Colonialism can be characterized by elements of: occupation, settlement, extraction, exploitation, hierarchy, control, patriarchy, white supremacy and militarization; which can be felt in the capturing and “taking” of a photograph. So often it is assumed the wielder of the camera is white, and the subject is a passive receptor of an imbalanced power dynamic, and invading gaze. This replicates systems of oppression and has been a powerful tool to shape public perception or collective memory.
When there’s a singular dominant narrator, institutions fall prey to a “single story”. As described by Ariella Aisha Azoulay in her book, “Potential History: Unlearning Imperialism”, she reports that since the outset of photography, it has been a means of imperial dominance. The camera is interpreted as a weapon of control, “click”, “trigger”, “shoot” and it is at this point of capture, “snap”, that a person is dissociated and isolated from historical and cultural context. This moment detaches a person, dehumanizes and supplies an object to be property, owned. We see some of the earliest popularized and copyrighted images as documents in this dehumanization process: the Mexican-American war, the American Civil War and federally enforced displacement of North American tribal nations.
As, Azoulay asserts: “This fantasy of photographs as discrete objects that can be owned by one person or institution is part of the imperial regime that makes us believe that the photograph captures a bygone moment to which we are the latecomers.” History is relentlessly cyclical and resides in the absences and in void, in noises and silences; and gets lost in our performative mechanisms of control, commodification and scripted roles we play, still.
She warns us that imperialism will continue to reproduce these structures of wealth (found in Western archives, objects and art) and be perpetuated by a conflation of scholarship and violence unless we decolonize the world in proximity to these discrete records. As a means of rejecting access to people as raw material she encourages one to “imagine going on strike for the redistribution of photographic wealth as part of world repair, led by those communities without which such images could not exist.”.

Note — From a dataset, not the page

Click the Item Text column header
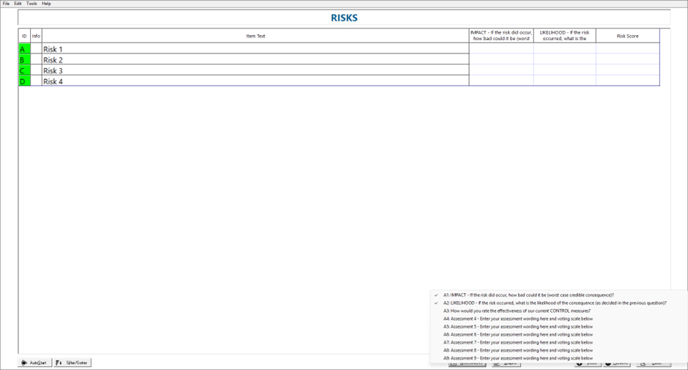Screen dimensions: 688x370 255,36
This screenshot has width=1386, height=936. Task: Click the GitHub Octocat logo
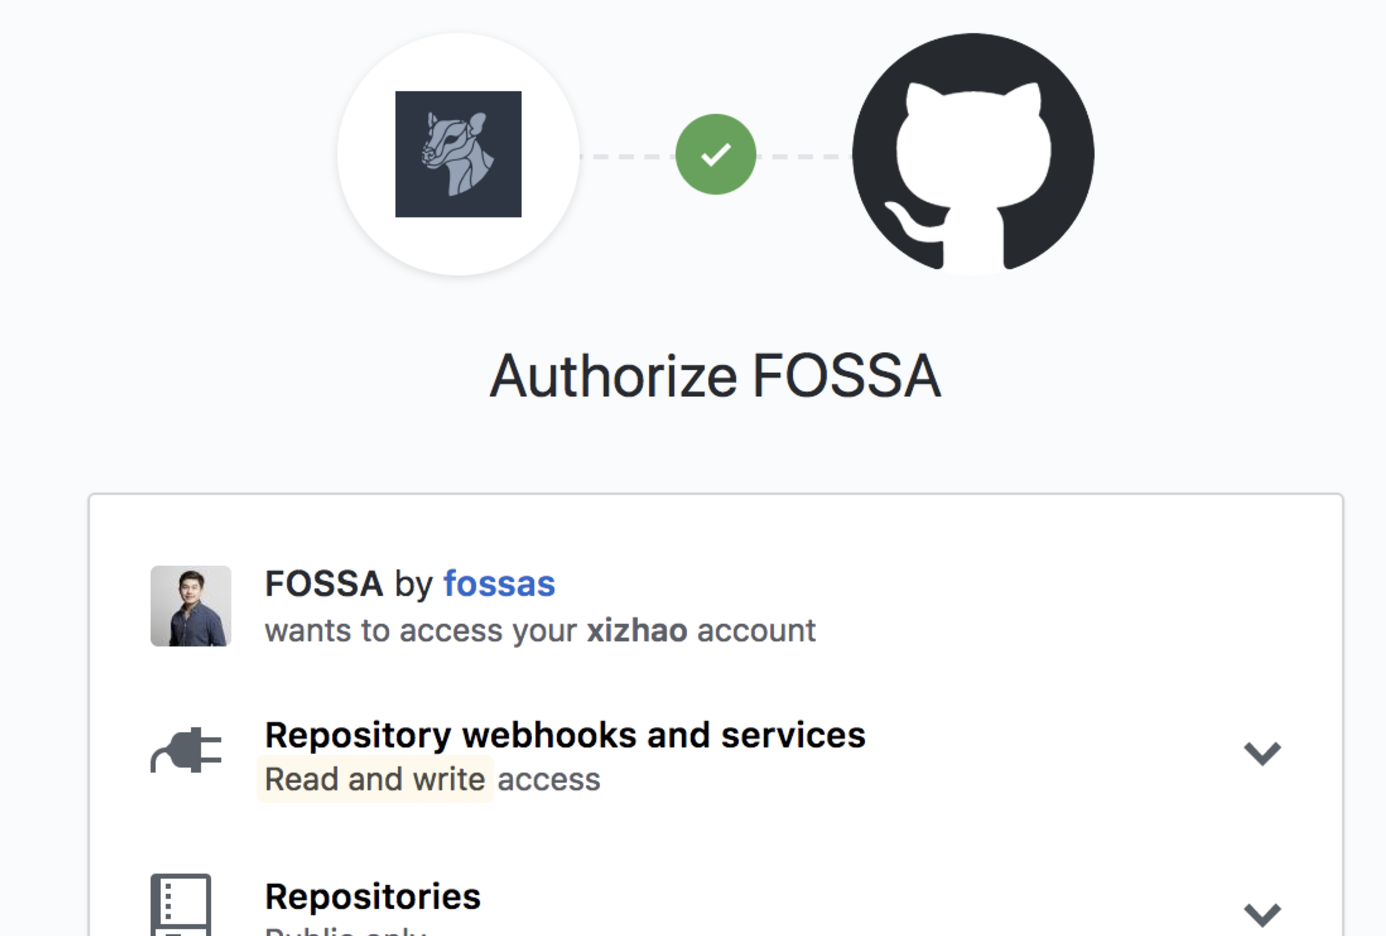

The photographers of, “Not All Realisms: Photography, Africa, and The Long 1960s”, are made by photographers inverting the invaders tools, using the colonial origins of the camera to document a wave of postcolonial celebration for themselves. These are photographs from people embedded in the events that pre-date independence and are a part of the fabric of life, not the monoculture of scholastic art or the institution. These photographs were circulated, articulated and produced by the people who made them.
While these images are shared by the makers to prompt transnational dialogues, we do not have the right to see or know everything. The limits imposed must be defined by the communities represented or documented. This certainly extends to the archive, but cannot stop there. As Azoulay shares, “Extraction is never only about objects, it is also extraction of knowledge.”. As an archivist, I see it as our professional and social responsibly to defer to the people for who this wealth is confiscated and allow them to lead the process of repair. Without transformation of the structure that enables this violence, there will be no end to trafficked objects, bodies, histories and exploitation. It is necessary then to pay attention to the frames of the archive, art, photographs, objects and intangible information that represent what, who or how we see history and knowledge.